◆ Work to complete
From the rows below, pull out every line that contains the word "circle" and copy each one as it appears.

◆ Rows for locating described items
________

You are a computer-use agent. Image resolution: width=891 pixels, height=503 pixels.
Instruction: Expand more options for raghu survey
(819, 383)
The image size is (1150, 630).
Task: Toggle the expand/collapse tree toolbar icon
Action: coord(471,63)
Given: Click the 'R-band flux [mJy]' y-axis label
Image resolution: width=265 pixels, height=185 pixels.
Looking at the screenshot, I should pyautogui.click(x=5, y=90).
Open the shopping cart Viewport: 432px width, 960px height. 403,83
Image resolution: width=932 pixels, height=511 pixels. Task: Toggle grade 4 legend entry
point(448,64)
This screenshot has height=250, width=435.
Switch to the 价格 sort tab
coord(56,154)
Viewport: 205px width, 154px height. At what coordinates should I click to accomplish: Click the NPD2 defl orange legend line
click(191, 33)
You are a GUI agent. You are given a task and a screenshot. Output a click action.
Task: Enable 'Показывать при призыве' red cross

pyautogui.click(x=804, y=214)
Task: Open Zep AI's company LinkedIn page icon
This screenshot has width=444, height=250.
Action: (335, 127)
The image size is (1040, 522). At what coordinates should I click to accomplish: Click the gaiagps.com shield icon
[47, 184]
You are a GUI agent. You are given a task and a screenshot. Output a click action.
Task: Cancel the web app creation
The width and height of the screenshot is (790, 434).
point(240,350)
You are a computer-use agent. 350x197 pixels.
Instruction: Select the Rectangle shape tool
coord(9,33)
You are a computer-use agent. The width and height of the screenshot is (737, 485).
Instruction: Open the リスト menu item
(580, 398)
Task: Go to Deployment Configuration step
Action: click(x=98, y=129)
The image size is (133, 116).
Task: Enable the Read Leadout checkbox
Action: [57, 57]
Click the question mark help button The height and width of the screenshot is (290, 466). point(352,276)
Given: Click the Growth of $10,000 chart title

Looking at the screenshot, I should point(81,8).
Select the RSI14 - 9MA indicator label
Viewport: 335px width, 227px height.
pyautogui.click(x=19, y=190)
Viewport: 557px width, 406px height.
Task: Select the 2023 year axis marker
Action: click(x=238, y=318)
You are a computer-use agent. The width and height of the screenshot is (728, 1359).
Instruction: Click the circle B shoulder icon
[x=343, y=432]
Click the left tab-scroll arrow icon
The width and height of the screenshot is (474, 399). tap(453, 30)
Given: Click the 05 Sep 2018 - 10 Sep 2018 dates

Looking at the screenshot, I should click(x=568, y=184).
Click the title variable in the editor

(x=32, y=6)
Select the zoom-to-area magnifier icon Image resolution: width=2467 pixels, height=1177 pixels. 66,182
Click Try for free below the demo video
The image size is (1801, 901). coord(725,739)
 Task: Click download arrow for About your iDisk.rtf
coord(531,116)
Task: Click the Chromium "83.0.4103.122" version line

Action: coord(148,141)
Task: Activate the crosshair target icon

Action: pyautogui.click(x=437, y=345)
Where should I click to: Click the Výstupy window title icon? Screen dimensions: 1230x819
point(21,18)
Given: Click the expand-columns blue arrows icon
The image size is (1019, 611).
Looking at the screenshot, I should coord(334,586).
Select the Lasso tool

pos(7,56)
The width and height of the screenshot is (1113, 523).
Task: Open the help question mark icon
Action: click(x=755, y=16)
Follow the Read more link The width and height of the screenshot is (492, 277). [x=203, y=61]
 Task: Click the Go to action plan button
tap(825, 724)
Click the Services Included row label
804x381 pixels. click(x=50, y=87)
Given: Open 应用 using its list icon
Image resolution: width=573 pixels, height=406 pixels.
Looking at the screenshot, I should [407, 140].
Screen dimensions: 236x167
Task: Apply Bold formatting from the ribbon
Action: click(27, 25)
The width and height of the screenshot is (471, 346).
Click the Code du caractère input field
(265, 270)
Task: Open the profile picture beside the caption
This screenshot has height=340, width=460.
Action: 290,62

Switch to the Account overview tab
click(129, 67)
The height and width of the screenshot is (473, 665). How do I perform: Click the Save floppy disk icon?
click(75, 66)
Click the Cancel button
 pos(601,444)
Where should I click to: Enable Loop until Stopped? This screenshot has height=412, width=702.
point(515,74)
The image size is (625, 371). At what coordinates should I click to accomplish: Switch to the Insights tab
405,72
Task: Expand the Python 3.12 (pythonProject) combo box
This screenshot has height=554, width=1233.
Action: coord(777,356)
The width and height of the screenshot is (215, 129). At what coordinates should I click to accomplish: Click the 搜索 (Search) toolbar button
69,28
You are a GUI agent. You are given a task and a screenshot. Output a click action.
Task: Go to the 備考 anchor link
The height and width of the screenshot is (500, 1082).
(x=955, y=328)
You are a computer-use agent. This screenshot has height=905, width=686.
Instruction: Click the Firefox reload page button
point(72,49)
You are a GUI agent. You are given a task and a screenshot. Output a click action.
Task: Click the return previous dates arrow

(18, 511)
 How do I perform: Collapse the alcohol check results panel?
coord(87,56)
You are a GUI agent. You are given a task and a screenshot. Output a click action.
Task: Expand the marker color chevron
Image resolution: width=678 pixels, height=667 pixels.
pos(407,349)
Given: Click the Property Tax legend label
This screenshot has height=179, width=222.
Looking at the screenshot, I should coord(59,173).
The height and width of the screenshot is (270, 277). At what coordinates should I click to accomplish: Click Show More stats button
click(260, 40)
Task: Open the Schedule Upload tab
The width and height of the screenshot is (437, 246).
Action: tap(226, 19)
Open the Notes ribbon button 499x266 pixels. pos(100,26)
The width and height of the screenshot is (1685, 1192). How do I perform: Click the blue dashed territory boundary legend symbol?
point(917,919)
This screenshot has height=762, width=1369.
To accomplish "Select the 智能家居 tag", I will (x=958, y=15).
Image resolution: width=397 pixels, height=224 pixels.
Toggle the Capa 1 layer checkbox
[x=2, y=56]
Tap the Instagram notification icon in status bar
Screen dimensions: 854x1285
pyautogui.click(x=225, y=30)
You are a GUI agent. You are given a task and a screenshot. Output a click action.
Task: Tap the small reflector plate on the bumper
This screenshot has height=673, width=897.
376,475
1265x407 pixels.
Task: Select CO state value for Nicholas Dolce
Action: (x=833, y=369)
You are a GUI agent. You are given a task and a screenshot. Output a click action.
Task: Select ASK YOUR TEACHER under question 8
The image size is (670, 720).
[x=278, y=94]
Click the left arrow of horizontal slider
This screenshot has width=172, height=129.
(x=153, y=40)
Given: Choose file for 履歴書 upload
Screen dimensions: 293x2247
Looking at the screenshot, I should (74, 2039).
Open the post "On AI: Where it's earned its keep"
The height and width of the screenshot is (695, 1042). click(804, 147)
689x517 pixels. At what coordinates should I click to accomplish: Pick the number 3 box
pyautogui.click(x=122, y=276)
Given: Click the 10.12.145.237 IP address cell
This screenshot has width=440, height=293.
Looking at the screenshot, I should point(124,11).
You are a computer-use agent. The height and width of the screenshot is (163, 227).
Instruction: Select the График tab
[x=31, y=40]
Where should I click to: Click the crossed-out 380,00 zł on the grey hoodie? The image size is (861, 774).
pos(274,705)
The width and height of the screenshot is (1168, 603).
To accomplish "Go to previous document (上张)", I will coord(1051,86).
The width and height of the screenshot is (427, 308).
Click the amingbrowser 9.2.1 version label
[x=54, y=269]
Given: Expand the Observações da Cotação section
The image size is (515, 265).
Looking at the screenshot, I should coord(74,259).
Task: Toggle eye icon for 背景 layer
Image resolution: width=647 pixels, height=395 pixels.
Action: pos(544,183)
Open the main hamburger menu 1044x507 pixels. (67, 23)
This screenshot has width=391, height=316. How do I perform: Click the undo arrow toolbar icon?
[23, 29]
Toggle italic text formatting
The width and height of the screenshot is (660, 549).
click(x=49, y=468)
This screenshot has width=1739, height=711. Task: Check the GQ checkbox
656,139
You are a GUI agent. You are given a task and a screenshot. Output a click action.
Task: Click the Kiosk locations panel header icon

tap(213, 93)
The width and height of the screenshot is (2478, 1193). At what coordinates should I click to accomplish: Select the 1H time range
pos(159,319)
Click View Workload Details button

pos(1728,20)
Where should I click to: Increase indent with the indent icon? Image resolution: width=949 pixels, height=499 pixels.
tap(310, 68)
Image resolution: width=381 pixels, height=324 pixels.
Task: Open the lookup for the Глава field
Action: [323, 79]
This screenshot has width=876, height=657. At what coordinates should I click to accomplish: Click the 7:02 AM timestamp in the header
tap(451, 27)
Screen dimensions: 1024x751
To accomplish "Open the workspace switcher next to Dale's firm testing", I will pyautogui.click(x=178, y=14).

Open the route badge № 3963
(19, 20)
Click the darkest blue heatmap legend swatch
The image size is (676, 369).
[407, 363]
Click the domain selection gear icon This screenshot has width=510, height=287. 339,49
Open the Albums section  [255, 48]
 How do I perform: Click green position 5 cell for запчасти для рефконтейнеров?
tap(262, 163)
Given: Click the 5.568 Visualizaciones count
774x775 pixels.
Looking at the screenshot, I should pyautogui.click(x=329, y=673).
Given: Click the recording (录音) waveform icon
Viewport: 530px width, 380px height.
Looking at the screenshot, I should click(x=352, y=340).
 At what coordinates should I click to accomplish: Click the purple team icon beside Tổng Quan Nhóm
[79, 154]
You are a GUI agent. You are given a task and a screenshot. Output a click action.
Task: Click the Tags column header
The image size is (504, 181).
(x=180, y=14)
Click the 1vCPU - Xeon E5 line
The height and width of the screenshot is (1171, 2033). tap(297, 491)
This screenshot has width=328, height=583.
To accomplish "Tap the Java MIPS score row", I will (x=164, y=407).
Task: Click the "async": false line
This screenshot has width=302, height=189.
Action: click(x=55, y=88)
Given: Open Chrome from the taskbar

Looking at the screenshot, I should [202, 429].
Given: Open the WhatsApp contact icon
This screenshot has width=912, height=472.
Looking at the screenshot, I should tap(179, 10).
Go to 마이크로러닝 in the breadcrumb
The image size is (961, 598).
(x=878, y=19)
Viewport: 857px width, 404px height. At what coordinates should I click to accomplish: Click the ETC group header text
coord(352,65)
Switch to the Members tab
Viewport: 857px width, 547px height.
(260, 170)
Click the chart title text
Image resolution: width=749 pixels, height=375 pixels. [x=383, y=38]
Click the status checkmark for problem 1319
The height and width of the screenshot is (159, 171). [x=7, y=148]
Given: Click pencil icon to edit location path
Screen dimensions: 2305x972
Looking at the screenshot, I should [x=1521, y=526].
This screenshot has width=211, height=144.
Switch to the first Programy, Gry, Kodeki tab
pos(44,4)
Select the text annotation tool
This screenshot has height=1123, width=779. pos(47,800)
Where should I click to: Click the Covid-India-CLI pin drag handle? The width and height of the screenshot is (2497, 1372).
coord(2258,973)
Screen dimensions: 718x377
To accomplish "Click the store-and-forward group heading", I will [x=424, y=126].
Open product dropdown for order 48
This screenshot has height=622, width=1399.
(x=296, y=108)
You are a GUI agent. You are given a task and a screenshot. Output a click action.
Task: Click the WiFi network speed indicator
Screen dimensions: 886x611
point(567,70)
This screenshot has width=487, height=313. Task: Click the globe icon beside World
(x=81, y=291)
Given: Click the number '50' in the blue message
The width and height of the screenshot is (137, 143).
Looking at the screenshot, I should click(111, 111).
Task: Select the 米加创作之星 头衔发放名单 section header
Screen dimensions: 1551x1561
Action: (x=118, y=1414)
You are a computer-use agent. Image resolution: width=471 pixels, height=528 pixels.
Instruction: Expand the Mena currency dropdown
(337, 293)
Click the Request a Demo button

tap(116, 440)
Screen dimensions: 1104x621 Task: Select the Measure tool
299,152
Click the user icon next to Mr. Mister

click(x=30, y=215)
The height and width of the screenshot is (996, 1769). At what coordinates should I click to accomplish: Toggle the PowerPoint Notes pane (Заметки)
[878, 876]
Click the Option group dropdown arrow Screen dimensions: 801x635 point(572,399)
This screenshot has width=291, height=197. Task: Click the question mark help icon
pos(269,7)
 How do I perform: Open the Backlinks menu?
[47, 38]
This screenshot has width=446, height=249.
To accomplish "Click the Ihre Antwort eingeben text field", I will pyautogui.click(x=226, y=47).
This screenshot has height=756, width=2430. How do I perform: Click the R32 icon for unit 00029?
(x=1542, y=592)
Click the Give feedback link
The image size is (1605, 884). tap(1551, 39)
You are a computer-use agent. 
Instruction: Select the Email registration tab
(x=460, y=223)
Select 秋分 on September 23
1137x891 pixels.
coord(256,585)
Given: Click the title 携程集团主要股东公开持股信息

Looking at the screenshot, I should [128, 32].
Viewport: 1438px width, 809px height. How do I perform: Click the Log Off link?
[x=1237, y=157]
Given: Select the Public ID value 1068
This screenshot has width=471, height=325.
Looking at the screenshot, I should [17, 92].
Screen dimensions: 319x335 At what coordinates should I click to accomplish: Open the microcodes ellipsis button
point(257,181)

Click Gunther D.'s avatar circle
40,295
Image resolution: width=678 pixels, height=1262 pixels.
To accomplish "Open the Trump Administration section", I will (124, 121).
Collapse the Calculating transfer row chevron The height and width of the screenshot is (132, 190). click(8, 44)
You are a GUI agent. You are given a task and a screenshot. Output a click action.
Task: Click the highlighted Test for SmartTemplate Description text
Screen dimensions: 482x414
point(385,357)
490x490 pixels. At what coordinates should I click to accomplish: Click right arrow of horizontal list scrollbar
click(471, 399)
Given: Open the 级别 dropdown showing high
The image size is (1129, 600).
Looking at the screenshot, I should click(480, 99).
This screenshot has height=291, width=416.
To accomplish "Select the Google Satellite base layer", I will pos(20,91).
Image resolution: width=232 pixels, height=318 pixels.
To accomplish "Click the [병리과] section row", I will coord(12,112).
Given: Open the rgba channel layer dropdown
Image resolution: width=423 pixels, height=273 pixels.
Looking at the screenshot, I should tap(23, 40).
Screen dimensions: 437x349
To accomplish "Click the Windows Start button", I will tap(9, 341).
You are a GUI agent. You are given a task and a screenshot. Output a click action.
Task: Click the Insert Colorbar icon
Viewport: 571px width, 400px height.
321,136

________

◆ Solution to the exercise
Instruction: Click the circle B shoulder icon
Click Gunther D.'s avatar circle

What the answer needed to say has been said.